Problem statement:
Copy every line that holds the string "Given" from the data below.

════

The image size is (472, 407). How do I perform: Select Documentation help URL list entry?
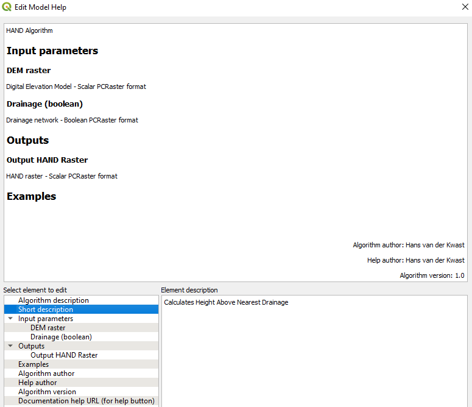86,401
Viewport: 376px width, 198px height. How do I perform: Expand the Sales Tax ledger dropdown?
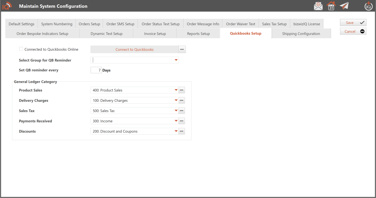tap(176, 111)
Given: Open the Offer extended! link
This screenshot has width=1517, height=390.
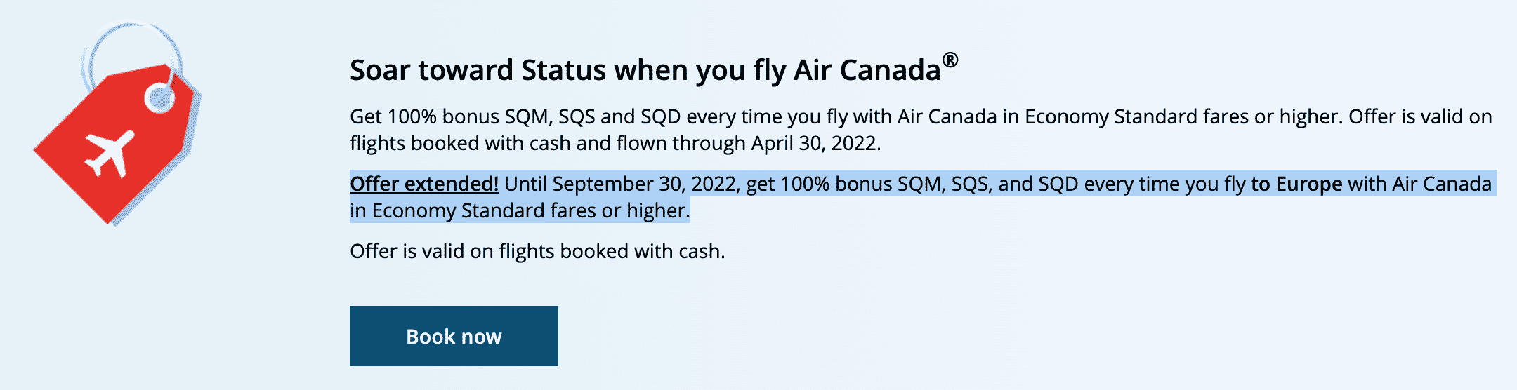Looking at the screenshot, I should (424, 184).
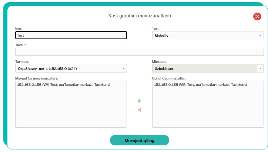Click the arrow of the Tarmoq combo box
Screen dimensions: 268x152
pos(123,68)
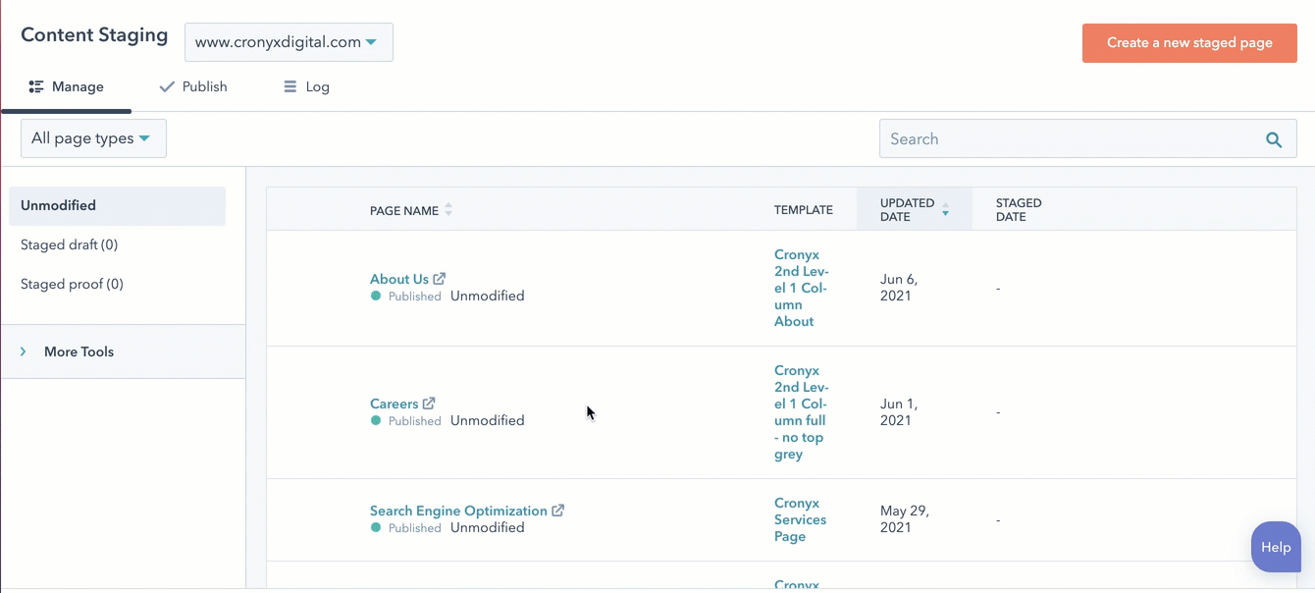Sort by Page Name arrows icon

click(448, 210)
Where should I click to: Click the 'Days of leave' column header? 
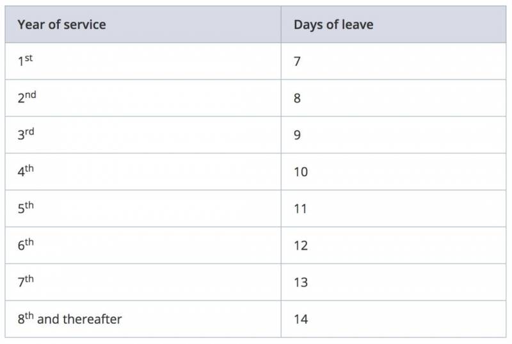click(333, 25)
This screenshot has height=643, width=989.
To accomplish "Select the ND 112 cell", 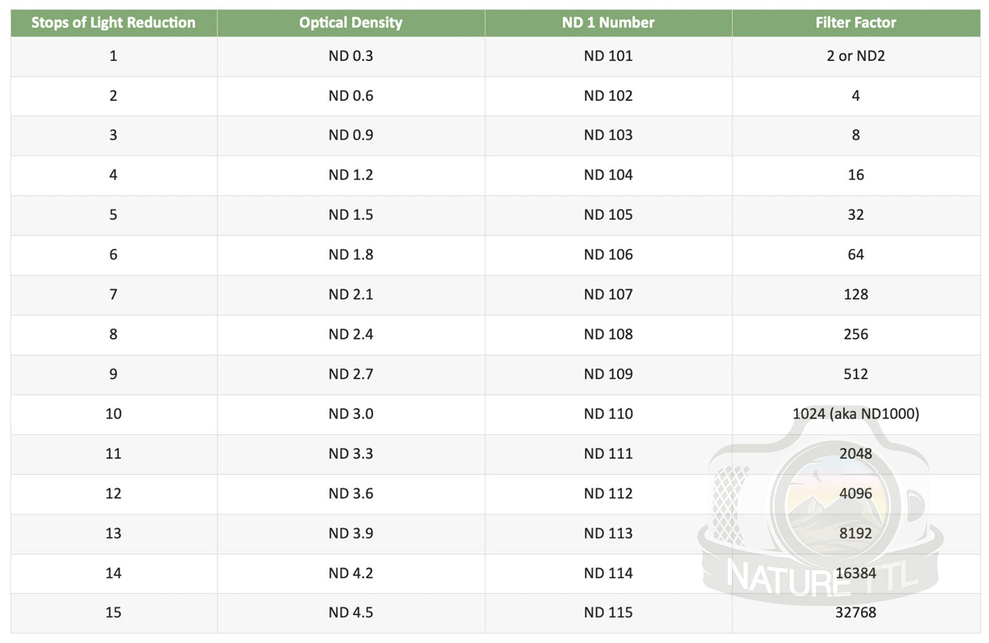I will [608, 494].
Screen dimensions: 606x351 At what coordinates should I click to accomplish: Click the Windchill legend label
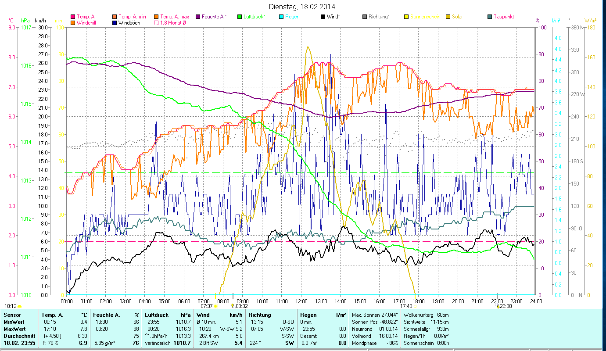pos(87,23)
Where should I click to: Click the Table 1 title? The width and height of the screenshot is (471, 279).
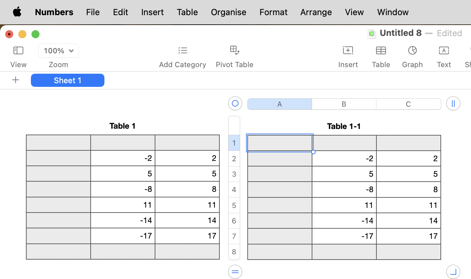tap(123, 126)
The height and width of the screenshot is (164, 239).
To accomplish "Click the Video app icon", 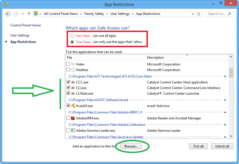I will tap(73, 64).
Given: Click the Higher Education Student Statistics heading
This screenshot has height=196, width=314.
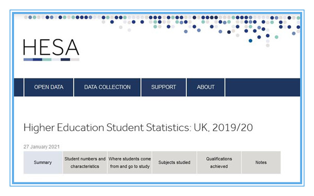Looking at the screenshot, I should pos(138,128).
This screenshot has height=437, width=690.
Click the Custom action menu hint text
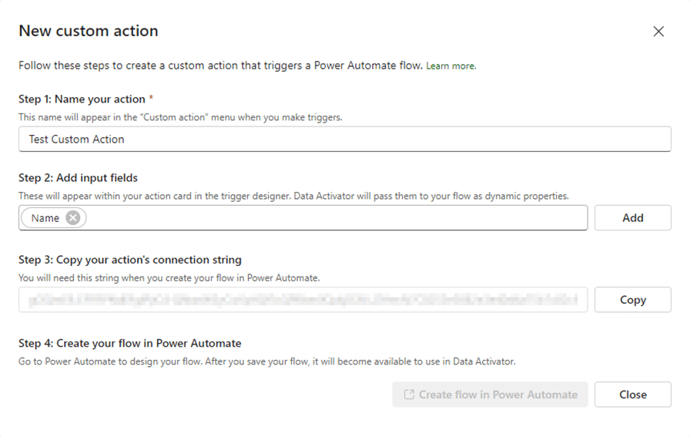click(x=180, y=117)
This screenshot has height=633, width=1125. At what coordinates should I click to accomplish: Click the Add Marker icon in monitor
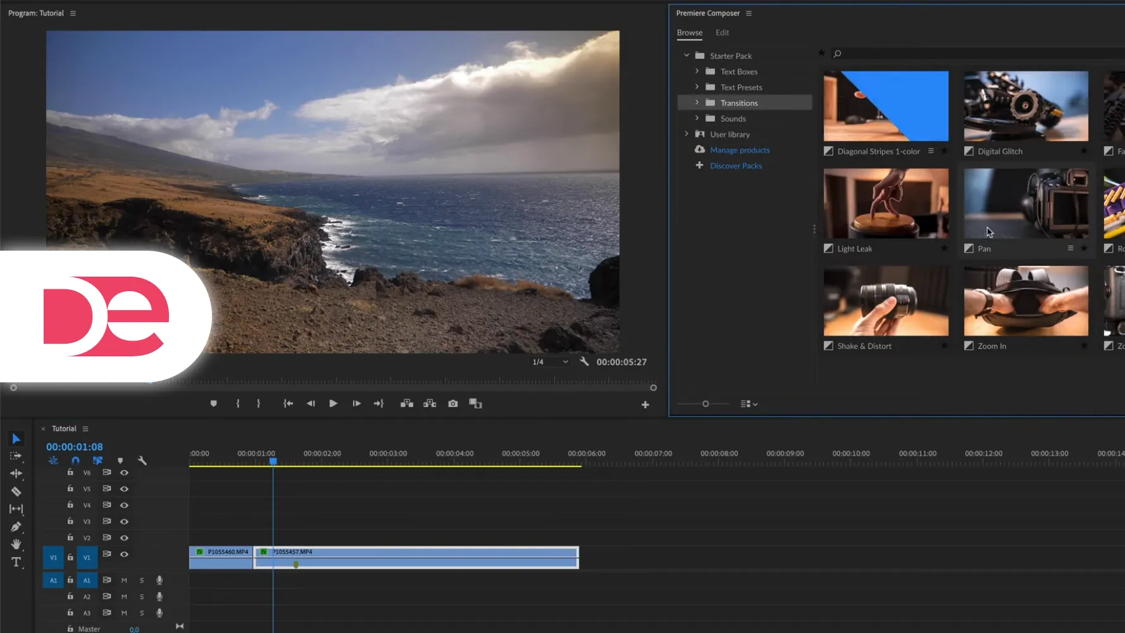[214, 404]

════

Exercise response:
Given: Open the Offer extended! link
Given: Click the Higher Education Student Statistics heading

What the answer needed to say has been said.